[Assignment]
From the entries below, return exactly the lines beginning at the one that contains "You are a computer-use agent. Image resolution: width=924" and ending at the one that contains "This screenshot has width=732, height=560.", both of them included, and only those lines.

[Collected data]
☆ ☆ ☆
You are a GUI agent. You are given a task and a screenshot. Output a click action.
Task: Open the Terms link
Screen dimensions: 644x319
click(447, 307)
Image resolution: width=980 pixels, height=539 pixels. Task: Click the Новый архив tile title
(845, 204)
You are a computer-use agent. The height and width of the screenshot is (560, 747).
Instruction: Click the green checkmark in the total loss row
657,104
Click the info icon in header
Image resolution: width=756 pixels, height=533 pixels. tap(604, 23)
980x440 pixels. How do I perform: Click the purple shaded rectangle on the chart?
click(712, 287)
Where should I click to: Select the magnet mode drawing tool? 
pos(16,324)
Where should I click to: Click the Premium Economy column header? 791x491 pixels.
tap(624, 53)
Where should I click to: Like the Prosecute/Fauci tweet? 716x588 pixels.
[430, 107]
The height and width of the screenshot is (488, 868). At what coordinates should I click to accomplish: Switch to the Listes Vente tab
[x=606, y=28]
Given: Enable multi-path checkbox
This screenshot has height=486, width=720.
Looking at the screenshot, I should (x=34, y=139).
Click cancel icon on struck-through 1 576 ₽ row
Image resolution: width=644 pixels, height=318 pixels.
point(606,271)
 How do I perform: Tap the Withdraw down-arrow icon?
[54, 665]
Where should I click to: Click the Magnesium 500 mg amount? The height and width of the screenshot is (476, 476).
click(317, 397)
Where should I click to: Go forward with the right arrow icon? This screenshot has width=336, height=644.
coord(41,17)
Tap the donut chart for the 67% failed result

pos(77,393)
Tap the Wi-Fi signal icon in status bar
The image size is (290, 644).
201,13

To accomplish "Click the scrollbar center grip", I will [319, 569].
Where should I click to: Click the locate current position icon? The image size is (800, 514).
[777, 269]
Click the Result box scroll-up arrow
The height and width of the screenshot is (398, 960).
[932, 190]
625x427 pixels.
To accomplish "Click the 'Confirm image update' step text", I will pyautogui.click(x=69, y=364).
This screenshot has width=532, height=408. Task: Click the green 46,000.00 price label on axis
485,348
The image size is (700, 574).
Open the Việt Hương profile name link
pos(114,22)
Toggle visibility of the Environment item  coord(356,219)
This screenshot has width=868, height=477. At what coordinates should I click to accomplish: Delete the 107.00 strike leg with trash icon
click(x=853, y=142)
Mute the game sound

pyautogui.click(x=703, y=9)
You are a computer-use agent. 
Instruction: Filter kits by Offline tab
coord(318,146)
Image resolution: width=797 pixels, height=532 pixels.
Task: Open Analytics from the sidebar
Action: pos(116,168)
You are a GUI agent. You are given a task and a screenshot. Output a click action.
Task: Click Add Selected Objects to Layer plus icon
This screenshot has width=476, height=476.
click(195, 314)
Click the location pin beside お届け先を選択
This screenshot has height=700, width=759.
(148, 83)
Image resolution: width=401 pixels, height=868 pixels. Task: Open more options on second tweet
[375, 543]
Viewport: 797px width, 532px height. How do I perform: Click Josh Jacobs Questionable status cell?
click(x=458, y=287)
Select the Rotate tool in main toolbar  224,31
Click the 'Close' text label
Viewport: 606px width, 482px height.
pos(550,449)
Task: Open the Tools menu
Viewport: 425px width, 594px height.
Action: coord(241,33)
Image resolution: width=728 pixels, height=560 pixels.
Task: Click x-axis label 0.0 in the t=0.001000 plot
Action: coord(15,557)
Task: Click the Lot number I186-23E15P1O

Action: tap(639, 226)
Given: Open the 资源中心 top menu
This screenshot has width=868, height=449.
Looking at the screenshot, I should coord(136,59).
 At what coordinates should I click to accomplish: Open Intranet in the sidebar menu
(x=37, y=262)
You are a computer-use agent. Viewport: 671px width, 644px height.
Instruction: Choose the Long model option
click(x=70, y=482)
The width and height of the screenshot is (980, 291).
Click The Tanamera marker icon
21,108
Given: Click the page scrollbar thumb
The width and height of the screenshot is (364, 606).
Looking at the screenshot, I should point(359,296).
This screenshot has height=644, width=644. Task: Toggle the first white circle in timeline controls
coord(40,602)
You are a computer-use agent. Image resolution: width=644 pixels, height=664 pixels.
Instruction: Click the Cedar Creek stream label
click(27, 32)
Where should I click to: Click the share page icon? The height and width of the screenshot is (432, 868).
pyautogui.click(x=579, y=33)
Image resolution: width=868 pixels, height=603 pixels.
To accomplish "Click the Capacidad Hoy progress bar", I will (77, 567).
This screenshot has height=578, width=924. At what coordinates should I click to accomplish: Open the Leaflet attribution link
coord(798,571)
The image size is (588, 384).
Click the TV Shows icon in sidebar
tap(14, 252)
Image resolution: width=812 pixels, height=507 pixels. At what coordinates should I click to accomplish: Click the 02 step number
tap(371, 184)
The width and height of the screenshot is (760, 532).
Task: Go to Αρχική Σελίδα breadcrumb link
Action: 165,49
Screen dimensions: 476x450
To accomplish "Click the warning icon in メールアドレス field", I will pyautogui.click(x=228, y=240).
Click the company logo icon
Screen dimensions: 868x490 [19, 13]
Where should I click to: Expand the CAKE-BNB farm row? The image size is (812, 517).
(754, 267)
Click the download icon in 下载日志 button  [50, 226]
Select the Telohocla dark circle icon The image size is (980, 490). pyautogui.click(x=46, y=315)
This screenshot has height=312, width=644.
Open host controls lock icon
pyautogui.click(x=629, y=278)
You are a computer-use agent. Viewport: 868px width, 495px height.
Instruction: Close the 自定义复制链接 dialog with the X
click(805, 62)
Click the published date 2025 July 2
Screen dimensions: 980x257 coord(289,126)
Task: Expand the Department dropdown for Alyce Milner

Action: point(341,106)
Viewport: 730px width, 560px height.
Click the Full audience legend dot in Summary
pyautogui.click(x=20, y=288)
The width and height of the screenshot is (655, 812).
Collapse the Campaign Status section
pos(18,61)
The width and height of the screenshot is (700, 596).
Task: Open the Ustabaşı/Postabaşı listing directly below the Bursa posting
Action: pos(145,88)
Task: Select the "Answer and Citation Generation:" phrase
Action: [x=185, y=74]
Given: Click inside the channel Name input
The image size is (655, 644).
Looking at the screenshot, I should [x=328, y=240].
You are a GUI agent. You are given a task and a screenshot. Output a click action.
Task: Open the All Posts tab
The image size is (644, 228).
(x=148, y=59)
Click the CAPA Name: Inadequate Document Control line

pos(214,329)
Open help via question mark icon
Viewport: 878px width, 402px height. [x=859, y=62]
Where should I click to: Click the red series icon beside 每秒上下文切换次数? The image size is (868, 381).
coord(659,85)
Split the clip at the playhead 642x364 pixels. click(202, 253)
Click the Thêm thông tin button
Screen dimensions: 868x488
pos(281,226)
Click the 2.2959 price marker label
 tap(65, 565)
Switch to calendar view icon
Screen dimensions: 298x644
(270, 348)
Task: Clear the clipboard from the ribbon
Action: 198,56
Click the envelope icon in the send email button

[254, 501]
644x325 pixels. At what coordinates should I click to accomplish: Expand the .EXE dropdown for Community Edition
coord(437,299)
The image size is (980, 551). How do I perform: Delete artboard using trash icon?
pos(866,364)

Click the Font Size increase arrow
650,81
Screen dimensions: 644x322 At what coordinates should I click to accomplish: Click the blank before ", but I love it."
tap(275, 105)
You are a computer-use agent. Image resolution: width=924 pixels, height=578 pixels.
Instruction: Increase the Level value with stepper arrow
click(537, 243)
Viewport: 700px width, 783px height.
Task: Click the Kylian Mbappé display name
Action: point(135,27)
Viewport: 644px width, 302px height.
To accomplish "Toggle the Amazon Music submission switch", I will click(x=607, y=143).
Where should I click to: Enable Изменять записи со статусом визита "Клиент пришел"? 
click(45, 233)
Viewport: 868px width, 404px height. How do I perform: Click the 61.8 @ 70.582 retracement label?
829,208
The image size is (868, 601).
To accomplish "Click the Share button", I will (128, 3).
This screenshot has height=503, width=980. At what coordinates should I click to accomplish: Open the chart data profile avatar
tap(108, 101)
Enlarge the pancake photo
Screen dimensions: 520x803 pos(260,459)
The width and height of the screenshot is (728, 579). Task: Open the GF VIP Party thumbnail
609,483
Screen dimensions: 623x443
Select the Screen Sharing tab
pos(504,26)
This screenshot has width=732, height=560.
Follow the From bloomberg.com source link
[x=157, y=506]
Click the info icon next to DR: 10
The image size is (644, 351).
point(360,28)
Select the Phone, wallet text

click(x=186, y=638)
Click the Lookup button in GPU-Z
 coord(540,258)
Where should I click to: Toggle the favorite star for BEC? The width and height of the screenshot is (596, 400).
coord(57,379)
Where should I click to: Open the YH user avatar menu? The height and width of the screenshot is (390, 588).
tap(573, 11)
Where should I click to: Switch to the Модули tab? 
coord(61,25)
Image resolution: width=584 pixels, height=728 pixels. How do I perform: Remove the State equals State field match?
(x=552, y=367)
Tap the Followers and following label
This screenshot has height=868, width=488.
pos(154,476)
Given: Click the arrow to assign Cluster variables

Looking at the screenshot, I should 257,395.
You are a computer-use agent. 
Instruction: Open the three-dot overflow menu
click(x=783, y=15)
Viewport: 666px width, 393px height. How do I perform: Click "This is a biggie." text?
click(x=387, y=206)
☆ ☆ ☆
[Worked solution]
You are a computer-use agent. Image resolution: width=924 pixels, height=578 pixels.
Instruction: Increase the Level value with stepper arrow
click(537, 243)
Viewport: 700px width, 783px height.
Task: Click the Kylian Mbappé display name
Action: point(135,27)
Viewport: 644px width, 302px height.
To accomplish "Toggle the Amazon Music submission switch", I will click(x=607, y=143).
Where should I click to: Enable Изменять записи со статусом визита "Клиент пришел"? 
click(45, 233)
Viewport: 868px width, 404px height. How do I perform: Click the 61.8 @ 70.582 retracement label?
829,208
The image size is (868, 601).
To accomplish "Click the Share button", I will (128, 3).
This screenshot has height=503, width=980. At what coordinates should I click to accomplish: Open the chart data profile avatar
tap(108, 101)
Enlarge the pancake photo
Screen dimensions: 520x803 pos(260,459)
The width and height of the screenshot is (728, 579). Task: Open the GF VIP Party thumbnail
609,483
Screen dimensions: 623x443
Select the Screen Sharing tab
pos(504,26)
This screenshot has width=732, height=560.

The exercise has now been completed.